An Arizona appellate court recently held that the estate of a man who hid $500,000 cash in the walls of his dilapidated house, rather than the subsequent homeowners, was entitled to the money. In Grande v. Jennings, the court held that the original homeowner, Robert Spann, had not in fact abandoned the cash that he had hid in the walls of his home. Apparently Mr. Spann had made a habit of hiding cash and other values throughout the home where the cash in dispute was found, as well as other homes that he had owned.
Sometime after his death, Spann's daughter, Karen Spann Grande, as personal representative of her father's estate, sold the home to a couple, Sarina Jennings and Clinton McCallum. During the course of renovations undertaken by the new homeowners, the $500,000 in cash was discovered hidden in various walls throughout the home. The contractor initially failed to tell the homeowner's about the cash, but he was eventually ratted-out by one of his employees. After Jennings and McCallum sued the contractor seeking to recover the cash, Grande sued Jennings and McCallum, claiming that her father's estate was in fact entitled to the money.

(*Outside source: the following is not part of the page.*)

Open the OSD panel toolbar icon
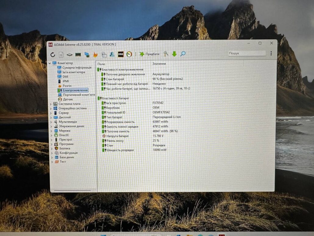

After the cases were consolidated, Grande won at trial. On appeal, the appellate court agreed with the trial court that under Arizona law, to be deemed to have abandoned personal property, "one must voluntarily and intentionally give up a known right." In this instance, the court ruled, no such voluntary and intentional relinquishment of the cash had been proven, and thus the estate was entitled to the money.
While the estate ultimately prevailed in this case, Mr. Spann's "method" of estate planning surely left something to be desired.